(Document excerpt)

Resource Identification Initiative

The journal supports the Resource Identification Initiative, which aims to promote research resource identification, discovery, and reuse. This initiative, led by the Neuroscience Information Framework and the Oregon Health & Science University Library, provides unique identifiers for antibodies, model organisms, cell lines, and tools including software and databases. These IDs, called Research Resource Identifiers (RRIDs), are machine-readable and can be used to search for all papers where a particular resource was used and to increase access to critical data to help researchers identify suitable reagents and tools.

Authors are asked to use RRIDs to cite the resources used in their research where applicable in the text, similar to a regular citation or Genbank Accession number. For antibodies, authors should include in the citation the vendor, catalogue number, and RRID both in the text upon first mention in the Methods section. For software tools and databases, please provide the name of the resource followed by the resource website, if available, and the RRID. For model organisms, the RRID alone is sufficient.

Additionally, authors must include the RIIDs in the list of keywords associated with the manuscript.

To Obtain Research Resource Identifiers (RRIDs):

  1. Use the Resource Identification Portal, created by the Resource Identification Initiative Working Group.
  2. Search for the research resource (please see the section titled “Search Features and Tips” for more information).
  3. Click on the “Cite This” button to obtain the citation and insert the citation into the manuscript text.

If there is a resource that is not found within the Portal, authors are asked to register the resource with the appropriate resource authority. Information on how to do this is provided in the “Resource Citation Guidelines” section of the Portal.

If any difficulties in obtaining identifiers arise, please contact rii-help@scicrunch.org for assistance.

(End Document excerpt)
(Material supplied)

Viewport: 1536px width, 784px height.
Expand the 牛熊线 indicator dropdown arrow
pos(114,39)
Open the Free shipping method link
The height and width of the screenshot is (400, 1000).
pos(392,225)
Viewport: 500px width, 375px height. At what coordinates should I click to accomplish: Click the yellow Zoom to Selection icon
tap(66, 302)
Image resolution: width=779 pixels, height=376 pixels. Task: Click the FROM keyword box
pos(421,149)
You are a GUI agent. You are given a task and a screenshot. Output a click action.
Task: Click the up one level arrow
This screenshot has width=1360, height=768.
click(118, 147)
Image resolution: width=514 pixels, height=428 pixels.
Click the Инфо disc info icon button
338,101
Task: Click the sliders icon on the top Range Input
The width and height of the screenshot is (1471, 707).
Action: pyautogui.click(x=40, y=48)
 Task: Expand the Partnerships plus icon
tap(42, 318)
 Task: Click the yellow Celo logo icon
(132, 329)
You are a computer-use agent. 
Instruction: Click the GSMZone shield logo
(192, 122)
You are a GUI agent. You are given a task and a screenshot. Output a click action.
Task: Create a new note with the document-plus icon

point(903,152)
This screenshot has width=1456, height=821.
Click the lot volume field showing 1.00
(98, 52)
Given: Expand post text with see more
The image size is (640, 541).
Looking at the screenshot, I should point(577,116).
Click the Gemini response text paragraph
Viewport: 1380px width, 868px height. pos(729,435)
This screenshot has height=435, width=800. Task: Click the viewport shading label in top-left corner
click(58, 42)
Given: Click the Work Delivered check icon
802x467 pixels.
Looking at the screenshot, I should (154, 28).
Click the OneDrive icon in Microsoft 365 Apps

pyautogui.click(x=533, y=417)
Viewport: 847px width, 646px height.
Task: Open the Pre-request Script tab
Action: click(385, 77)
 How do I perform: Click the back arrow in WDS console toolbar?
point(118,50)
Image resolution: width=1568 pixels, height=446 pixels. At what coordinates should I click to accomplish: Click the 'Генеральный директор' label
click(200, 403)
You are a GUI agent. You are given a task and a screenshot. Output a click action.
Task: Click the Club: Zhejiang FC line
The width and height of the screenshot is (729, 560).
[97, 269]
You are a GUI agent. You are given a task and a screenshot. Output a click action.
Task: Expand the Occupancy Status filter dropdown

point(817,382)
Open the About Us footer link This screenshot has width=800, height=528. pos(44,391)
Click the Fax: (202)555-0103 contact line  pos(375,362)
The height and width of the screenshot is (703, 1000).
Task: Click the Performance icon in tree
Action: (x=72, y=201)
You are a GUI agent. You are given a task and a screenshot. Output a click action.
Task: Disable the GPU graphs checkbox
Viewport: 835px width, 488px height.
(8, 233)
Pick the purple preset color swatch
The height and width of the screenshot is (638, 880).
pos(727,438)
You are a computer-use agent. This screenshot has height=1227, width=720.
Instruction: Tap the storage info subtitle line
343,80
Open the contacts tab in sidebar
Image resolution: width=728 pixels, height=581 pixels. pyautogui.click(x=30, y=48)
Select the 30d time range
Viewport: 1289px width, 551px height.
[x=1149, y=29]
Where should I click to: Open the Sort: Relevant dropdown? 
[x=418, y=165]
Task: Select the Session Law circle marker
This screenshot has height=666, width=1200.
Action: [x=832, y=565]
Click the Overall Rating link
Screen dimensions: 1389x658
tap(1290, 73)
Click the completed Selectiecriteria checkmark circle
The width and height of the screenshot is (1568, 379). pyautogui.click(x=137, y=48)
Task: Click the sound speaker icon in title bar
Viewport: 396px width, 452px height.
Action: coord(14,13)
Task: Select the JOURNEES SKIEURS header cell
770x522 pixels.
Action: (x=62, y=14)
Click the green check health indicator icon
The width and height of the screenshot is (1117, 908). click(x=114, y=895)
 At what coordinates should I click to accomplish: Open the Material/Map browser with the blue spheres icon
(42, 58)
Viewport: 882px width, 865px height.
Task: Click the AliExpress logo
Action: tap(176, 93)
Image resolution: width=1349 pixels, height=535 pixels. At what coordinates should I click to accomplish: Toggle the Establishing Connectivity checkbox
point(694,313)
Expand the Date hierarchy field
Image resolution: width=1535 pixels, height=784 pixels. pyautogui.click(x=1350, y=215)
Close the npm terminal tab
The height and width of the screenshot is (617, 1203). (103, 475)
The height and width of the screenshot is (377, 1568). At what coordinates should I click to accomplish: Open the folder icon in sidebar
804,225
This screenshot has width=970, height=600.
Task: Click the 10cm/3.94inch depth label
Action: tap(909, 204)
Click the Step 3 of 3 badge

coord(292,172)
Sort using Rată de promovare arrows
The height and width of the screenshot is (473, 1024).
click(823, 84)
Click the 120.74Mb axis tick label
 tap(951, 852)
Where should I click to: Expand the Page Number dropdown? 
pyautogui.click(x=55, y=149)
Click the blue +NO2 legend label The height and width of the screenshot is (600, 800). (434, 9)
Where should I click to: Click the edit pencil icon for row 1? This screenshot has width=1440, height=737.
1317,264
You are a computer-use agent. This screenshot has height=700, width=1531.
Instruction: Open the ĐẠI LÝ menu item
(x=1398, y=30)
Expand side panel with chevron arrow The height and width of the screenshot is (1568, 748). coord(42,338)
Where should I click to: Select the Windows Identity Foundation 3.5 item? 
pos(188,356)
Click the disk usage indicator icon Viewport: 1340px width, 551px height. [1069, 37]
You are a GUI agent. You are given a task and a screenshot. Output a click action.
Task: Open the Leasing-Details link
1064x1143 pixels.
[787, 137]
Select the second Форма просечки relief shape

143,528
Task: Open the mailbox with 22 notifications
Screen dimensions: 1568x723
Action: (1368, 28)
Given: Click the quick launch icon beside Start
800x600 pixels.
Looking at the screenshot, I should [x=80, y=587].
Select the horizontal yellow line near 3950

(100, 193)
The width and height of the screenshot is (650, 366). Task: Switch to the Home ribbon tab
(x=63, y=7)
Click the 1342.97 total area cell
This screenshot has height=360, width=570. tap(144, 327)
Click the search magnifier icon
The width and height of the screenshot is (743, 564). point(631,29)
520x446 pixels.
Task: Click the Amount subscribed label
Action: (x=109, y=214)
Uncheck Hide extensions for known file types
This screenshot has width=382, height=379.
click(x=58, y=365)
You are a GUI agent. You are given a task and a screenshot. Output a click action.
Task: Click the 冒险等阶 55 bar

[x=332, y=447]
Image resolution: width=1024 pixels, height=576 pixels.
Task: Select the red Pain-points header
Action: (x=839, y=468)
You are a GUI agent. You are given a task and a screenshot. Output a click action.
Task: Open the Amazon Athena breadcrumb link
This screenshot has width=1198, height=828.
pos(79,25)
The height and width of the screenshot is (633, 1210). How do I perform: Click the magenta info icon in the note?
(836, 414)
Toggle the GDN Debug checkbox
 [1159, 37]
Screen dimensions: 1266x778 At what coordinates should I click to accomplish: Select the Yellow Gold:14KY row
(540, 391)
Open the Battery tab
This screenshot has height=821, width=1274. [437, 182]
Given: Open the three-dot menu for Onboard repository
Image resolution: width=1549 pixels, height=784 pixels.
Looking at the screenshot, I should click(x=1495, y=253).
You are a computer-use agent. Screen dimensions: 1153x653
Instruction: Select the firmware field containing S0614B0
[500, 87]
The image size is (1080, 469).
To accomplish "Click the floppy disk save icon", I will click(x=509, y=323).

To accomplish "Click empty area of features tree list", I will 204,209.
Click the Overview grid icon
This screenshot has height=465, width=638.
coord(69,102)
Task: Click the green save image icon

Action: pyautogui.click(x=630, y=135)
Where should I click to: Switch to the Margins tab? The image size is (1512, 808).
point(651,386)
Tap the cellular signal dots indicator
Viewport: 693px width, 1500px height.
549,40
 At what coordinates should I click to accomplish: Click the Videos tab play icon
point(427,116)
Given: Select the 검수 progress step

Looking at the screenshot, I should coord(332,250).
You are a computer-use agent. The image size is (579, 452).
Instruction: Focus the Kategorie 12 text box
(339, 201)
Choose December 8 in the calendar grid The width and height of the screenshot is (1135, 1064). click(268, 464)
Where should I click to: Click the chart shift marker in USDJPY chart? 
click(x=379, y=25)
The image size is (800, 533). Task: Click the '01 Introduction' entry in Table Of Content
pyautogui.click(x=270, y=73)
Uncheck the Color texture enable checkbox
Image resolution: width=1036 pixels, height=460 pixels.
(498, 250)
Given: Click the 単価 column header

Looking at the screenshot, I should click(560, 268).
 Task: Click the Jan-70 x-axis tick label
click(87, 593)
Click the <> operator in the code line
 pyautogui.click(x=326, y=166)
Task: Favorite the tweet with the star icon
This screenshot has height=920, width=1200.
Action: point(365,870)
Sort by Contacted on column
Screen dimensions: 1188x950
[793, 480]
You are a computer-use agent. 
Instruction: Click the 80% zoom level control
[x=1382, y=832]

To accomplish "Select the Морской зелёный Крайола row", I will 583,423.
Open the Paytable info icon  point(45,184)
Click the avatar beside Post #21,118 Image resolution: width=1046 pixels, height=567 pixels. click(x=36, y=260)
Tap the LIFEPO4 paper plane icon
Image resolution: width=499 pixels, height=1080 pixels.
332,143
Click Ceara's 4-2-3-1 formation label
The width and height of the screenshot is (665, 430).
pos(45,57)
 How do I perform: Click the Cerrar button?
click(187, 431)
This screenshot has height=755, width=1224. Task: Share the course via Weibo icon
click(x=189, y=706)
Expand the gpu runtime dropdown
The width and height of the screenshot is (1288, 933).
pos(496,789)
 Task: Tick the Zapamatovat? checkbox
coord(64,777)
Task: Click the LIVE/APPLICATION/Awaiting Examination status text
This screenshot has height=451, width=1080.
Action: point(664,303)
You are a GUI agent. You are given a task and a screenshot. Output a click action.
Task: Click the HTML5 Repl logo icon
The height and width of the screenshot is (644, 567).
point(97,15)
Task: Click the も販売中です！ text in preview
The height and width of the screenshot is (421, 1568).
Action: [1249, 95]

(End Material supplied)

Questions:
#1 Do these statements agree with the Resource Identification Initiative text? Answer yes or no for each, and quote the words from the text that decide it.
(a) The initiative is led by the Neuroscience Information Framework and the Oregon Health & Science University Library.
(b) For model organisms, authors must give the vendor and catalogue number along with the RRID.
(c) Authors should register a resource that is not found within the Portal with the appropriate resource authority.
#2 Write a continuation of the text on the Resource Identification Initiative, picking up after its last sentence.

Numbered responses:
#1
(a) Yes: "This initiative, led by the Neuroscience Information Framework and the Oregon Health & Science University Library"
(b) No: "For model organisms, the RRID alone is sufficient."
(c) Yes: "If there is a resource that is not found within the Portal, authors are asked to register the resource with the appropriate resource authority."

#2
Example Citations:

Antibodies: "Wnt3 was localized using a rabbit polyclonal antibody C64F2 against Wnt3 (Cell Signaling Technology, Cat# 2721S, RRID: AB_2215411)"

Model Organisms: "Experiments were conducted in c. elegans strain SP304 (RRID:CGC_SP304)"

Cell lines: "Experiments were conducted in PC12 CLS cells (CLS Cat# 500311/p701_PC-12, RRID:CVCL_0481)"

Tools, Software, and Databases: "Image analysis was conducted with CellProfiler Image Analysis Software, V2.0 (http://www.cellprofiler.org, RRID:nif-0000-00280)"


Wiley Author Resources

Manuscript Preparation Tips: Wiley has a range of resources for authors preparing manuscripts for submission available here. In particular, authors may benefit from referring to Wiley’s best practice tips on Writing for Search Engine Optimization.

Editing, Translation, and Formatting Support: Wiley Editing Services can greatly improve the chances of a manuscript being accepted. Offering expert help in English language editing, translation, manuscript formatting, and figure preparation, Wiley Editing Services ensures that the manuscript is ready for submission.



5. EDITORIAL POLICIES AND ETHICAL CONSIDERATIONS

Editorial Review and Acceptance

The acceptance criteria for all papers are the quality and originality of the research and its significance to journal readership. Papers will only be sent to review if the Editor-in-Chief determines that the paper meets the appropriate quality and relevance requirements.

Wiley's policy on confidentiality of the review process is available here.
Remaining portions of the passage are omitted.